My friend Cori went to a retreat a while back on Ignatian Spirituality. Margaret Silf was a featured speaker and Cori picked up her book Roots and Wings, which Cori loaned to me a while back. It took a little for me to get into the book, but once I did I found it excellent. Great treatment of what it means to be human and to pursue our identity of God’s image-bearers. I recommend you pick up a copy.
I also want to share the following quote, which as I recall was the author’s recollection of a tv programme she watched featuring an “ordinary” woman doing extraordinary things here in one of the townships of South Africa. She was asked about the legacy she wanted to leave. Below are her response and Silf’s thoughts…

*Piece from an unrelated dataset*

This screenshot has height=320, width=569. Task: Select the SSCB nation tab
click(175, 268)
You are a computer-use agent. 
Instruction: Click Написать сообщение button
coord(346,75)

What would you like to leave behind as your legacy when you die?
She thought about the question for a few moments. Her answer took me by surprise: When I die, she said, I hope I will have spent everything I have. Another brief pause, then she added: When I meet my maker, I want to be empty-handed, because I want to have used up completely every gift God has given me. When I die I want to leave nothing behind, except a little footprint, that might help others find the way.
What a light and slender footprint that would be.

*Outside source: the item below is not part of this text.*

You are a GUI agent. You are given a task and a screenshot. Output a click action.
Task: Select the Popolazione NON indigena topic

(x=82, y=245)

Jesus left no obvious or permanent “prints” behind. He wrote no books, achieved no academic status, created nothing of artistic value. He left us either a philosophy nor a theology. He established no new form of earthly government, and there are many who would say he established no new religion, no church, no organization, no hierarchy and no institution.
When he died he has spent everything he had, and he returned into eternal now having used up completely every gift that God had given him. Leaving only his spirit, and a slender pointer in the direction of life, he entrusted the ongoing evolution of the human family to a few men and women who had understood who he was and were willing to set out along the narrow path that leader to the future.

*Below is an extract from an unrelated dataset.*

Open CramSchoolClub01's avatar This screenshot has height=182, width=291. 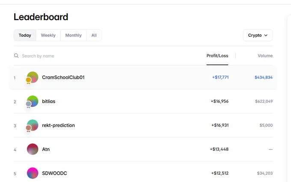pos(33,77)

In sports, they talk about “leaving everything on the field.” At the end of the competition, you want to have given all you could, so that you have nothing left and will know you gave your all.
This is how I want my life to be. I hope that in the end, I look back with few regrets, knowing that I used and pursued all that God gave me. I don’t want to “store up my treasures where moth and rust destroy” (here and now) and hope to remind myself to not worry too much about tomorrow, for who knows what tomorrow may bring. Let’s ust focus on today. And this doesn’t mean we have to achieve all the “big things.” For most of us, its more about love in the “small things.”
May we all experience that full life Jesus came to model and empower us to live. Abundant life, every day.